[TRY IT]:
Only one stretch of the data is wanted: the line containing "Task: Click the Theatre seating style icon", the line containing "The height and width of the screenshot is (524, 1568).", and every line between them, copied exactly.

[RECORD SET]:
---*---
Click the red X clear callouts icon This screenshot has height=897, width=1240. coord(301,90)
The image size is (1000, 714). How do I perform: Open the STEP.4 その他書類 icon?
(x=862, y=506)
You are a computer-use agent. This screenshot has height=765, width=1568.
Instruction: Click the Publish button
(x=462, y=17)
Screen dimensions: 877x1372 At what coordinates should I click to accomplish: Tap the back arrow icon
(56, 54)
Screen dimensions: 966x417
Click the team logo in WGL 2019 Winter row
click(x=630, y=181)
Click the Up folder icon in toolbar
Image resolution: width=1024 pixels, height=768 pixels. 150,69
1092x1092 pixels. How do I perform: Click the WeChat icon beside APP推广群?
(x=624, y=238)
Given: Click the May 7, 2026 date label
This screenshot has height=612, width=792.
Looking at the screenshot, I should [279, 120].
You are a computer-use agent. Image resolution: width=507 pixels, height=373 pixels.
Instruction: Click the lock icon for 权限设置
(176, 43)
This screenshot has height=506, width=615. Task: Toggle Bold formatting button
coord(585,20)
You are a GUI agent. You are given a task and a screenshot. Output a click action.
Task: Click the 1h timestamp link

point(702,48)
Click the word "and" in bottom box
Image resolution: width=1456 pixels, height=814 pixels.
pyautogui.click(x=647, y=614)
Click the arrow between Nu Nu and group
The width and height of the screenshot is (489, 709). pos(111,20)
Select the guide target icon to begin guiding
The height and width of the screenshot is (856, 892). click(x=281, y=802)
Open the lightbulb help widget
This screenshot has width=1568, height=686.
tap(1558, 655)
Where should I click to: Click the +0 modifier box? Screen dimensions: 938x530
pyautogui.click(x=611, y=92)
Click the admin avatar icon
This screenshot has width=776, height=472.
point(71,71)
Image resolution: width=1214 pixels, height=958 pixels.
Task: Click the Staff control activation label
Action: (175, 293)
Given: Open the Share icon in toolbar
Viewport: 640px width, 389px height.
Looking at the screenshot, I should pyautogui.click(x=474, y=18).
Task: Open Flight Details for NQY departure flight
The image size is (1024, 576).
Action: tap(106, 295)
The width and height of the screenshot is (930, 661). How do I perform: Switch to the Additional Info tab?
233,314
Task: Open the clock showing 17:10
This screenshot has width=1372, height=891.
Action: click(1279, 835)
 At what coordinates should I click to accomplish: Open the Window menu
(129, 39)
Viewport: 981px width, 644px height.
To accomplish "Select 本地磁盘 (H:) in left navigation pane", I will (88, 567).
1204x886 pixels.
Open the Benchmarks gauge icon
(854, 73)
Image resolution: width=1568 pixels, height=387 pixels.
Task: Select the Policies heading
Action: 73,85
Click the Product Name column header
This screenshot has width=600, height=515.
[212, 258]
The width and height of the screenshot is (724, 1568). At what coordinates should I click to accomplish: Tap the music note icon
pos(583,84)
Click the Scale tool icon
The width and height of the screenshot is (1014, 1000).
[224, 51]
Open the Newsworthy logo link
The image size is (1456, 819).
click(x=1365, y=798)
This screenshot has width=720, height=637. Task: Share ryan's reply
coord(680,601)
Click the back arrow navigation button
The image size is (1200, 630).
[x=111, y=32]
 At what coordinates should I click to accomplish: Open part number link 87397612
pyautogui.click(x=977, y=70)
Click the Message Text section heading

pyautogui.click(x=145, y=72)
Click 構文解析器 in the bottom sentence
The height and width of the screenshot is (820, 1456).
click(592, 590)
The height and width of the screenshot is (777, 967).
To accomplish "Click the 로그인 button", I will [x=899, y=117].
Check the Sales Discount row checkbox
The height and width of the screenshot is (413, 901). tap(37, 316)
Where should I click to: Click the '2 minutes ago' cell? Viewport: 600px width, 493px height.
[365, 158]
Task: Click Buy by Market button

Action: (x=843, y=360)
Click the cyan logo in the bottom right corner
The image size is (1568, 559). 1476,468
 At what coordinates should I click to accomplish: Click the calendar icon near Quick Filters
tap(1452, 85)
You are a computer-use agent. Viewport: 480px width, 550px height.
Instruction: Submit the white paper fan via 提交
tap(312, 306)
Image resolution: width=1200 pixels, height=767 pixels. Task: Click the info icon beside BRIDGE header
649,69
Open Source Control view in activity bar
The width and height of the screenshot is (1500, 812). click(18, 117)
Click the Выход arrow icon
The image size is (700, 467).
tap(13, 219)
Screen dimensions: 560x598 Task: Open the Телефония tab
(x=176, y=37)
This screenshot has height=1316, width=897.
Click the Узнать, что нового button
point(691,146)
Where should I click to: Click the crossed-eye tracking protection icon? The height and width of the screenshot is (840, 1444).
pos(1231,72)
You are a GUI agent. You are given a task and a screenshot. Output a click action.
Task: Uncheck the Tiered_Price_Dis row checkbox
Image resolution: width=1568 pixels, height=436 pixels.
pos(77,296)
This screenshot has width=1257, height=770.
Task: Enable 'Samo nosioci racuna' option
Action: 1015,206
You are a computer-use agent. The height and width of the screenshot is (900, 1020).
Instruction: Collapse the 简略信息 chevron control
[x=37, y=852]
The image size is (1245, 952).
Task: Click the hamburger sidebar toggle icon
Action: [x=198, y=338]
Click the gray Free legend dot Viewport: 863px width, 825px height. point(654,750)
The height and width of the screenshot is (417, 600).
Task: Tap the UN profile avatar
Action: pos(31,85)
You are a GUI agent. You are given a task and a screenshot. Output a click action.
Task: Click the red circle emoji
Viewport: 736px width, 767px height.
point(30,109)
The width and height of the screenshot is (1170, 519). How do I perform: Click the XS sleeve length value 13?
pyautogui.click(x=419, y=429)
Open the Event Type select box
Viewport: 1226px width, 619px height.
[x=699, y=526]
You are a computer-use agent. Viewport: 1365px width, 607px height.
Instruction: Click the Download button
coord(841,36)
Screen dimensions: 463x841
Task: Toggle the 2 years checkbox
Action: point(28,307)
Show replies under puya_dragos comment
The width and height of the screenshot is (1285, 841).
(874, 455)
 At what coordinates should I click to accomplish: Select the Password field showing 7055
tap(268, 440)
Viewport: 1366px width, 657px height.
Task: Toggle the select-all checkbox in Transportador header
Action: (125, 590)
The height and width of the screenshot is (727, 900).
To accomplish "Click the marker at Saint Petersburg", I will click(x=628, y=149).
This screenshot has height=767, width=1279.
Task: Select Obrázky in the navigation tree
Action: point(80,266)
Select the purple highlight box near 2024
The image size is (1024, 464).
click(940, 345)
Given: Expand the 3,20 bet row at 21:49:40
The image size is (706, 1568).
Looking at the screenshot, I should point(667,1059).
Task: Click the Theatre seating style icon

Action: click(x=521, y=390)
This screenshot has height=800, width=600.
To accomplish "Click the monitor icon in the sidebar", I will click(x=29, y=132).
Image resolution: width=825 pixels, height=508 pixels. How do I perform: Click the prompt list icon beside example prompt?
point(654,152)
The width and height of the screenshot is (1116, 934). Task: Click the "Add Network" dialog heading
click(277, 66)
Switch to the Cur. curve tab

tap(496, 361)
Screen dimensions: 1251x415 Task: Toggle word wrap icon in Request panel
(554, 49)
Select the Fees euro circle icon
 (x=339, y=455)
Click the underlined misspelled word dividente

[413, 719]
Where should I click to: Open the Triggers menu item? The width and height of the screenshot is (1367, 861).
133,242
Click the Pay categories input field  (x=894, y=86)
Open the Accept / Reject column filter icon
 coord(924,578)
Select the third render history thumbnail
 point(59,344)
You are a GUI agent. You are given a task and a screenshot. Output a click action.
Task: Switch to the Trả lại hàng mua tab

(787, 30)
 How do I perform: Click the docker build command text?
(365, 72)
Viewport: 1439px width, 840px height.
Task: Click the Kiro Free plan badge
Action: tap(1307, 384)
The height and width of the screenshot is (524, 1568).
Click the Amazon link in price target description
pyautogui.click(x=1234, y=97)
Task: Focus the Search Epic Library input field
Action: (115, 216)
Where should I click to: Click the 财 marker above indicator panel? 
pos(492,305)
---*---
[TASK RESULT]:
Task: Click the Theatre seating style icon

Action: click(x=521, y=390)
This screenshot has height=800, width=600.
To accomplish "Click the monitor icon in the sidebar", I will click(x=29, y=132).
Image resolution: width=825 pixels, height=508 pixels. How do I perform: Click the prompt list icon beside example prompt?
point(654,152)
The width and height of the screenshot is (1116, 934). Task: Click the "Add Network" dialog heading
click(277, 66)
Switch to the Cur. curve tab

tap(496, 361)
Screen dimensions: 1251x415 Task: Toggle word wrap icon in Request panel
(554, 49)
Select the Fees euro circle icon
 (x=339, y=455)
Click the underlined misspelled word dividente

[413, 719]
Where should I click to: Open the Triggers menu item? The width and height of the screenshot is (1367, 861).
133,242
Click the Pay categories input field  (x=894, y=86)
Open the Accept / Reject column filter icon
 coord(924,578)
Select the third render history thumbnail
 point(59,344)
You are a GUI agent. You are given a task and a screenshot. Output a click action.
Task: Switch to the Trả lại hàng mua tab

(787, 30)
 How do I perform: Click the docker build command text?
(365, 72)
Viewport: 1439px width, 840px height.
Task: Click the Kiro Free plan badge
Action: tap(1307, 384)
The height and width of the screenshot is (524, 1568).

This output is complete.